Re: [RFC] Re: broken userland ABI in configfs binary attributes

Christoph Hellwig <hch@xxxxxx> · Sat, 31 Aug 2019 10:28:08 +0200

On Fri, Aug 30, 2019 at 05:44:39AM +0100, Al Viro wrote:
> > Not quite right. XFS only returns an error if there is data
> > writeback failure or filesystem corruption or shutdown detected
> > during whatever operation it is performing.
> > 
> > We don't really care what is done with the error that we return;
> > we're just returning an error because that's what the function
> > prototype indicates we should do...
> 
> I thought that xfs_release() and friends followed the prototypes
> you had on IRIX, while xfs_file_release() et.al. were the
> impedance-matching layer for Linux.  Oh, well...
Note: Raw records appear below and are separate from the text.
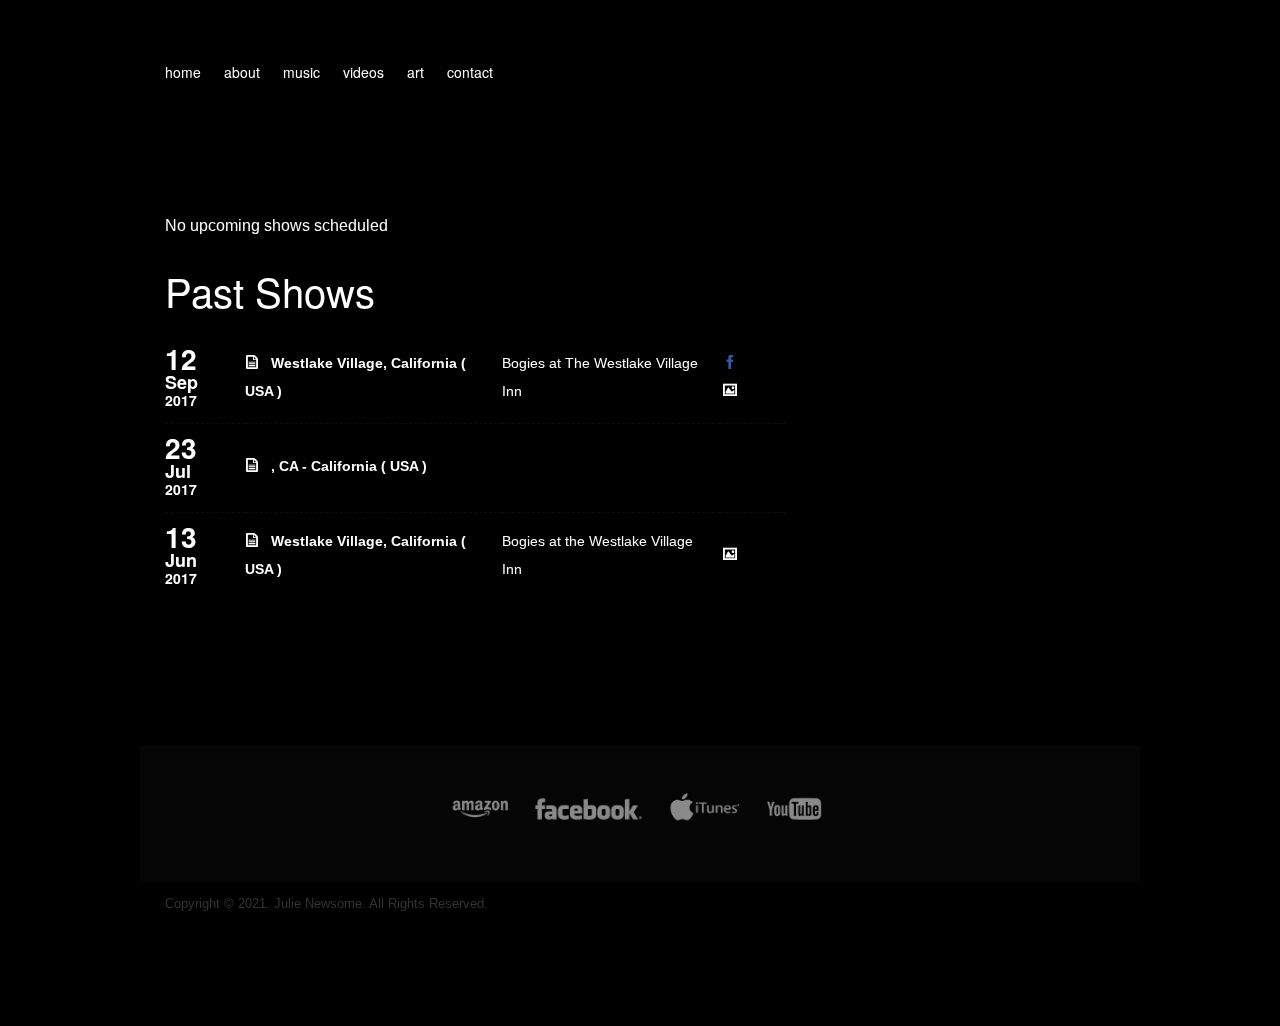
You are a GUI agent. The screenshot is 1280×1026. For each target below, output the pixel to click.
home (183, 72)
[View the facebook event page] (731, 357)
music (301, 72)
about (242, 72)
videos (363, 72)
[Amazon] (480, 819)
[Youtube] (795, 819)
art (415, 72)
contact (470, 72)
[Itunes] (705, 819)
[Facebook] (588, 819)
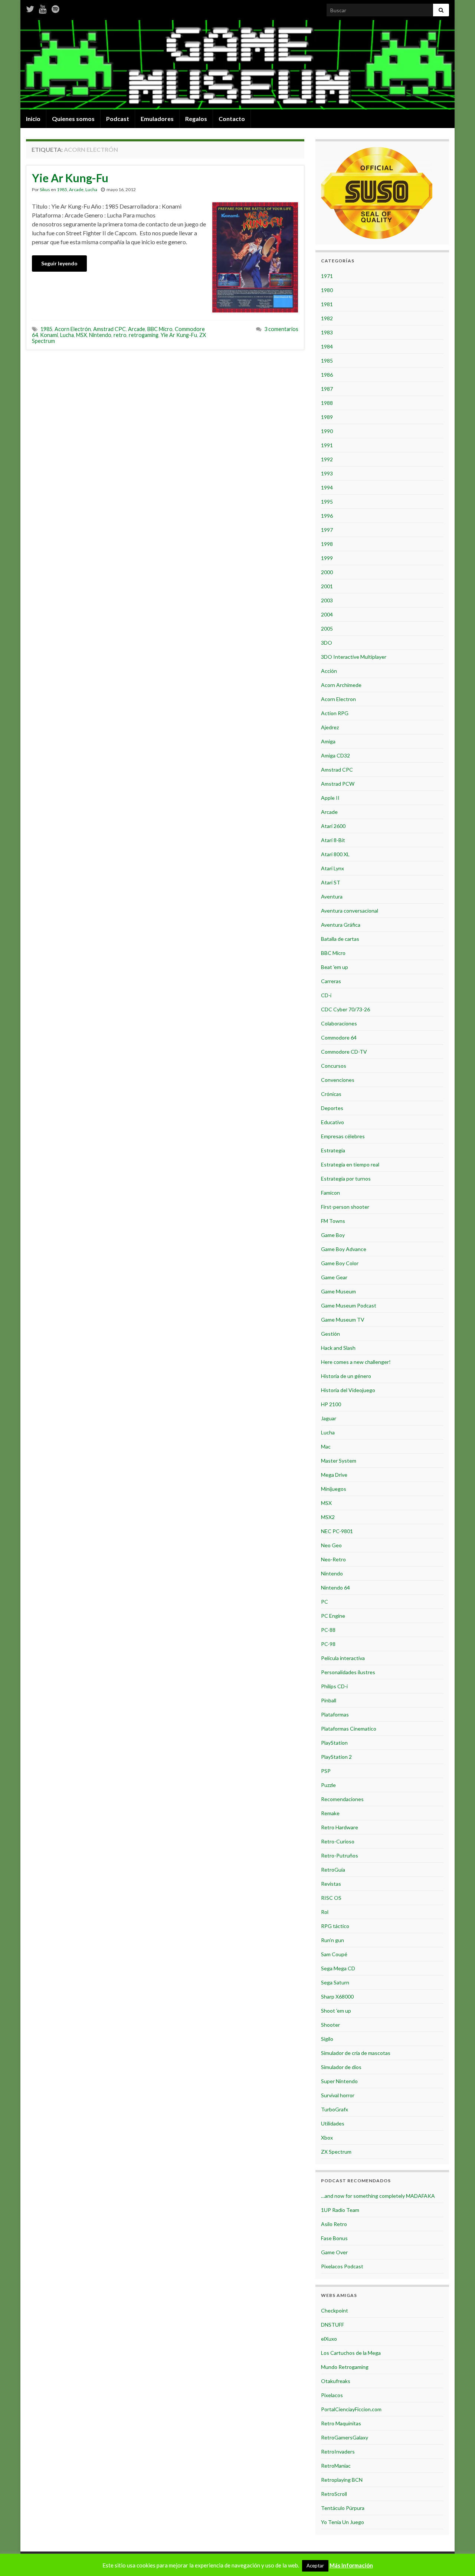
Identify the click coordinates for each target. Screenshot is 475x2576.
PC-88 (328, 1630)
That is how it started out originally.  Since then a lot changed,
including the prototypes.  We could easily do something like the
patch below.  Additionally the read-only check probably should
check FMODE_WRITE instead, but that should be left for a separate
patch:

---
>From fbdf4e24ad1505129fb4db38644d11fa9b7e11f0 Mon Sep 17 00:00:00 2001
From: Christoph Hellwig <hch@xxxxxx>
Date: Sat, 31 Aug 2019 10:24:55 +0200
Subject: xfs: remove xfs_release

We can just move the code directly to xfs_file_release.  Additionally
remove the pointless i_mode verification, and the error returns that
are entirely ignored by the calller of ->release.

Signed-off-by: Christoph Hellwig <hch@xxxxxx>
---
 fs/xfs/xfs_file.c  | 63 ++++++++++++++++++++++++++++++++++--
 fs/xfs/xfs_inode.c | 80 ----------------------------------------------
 fs/xfs/xfs_inode.h |  1 -
 3 files changed, 60 insertions(+), 84 deletions(-)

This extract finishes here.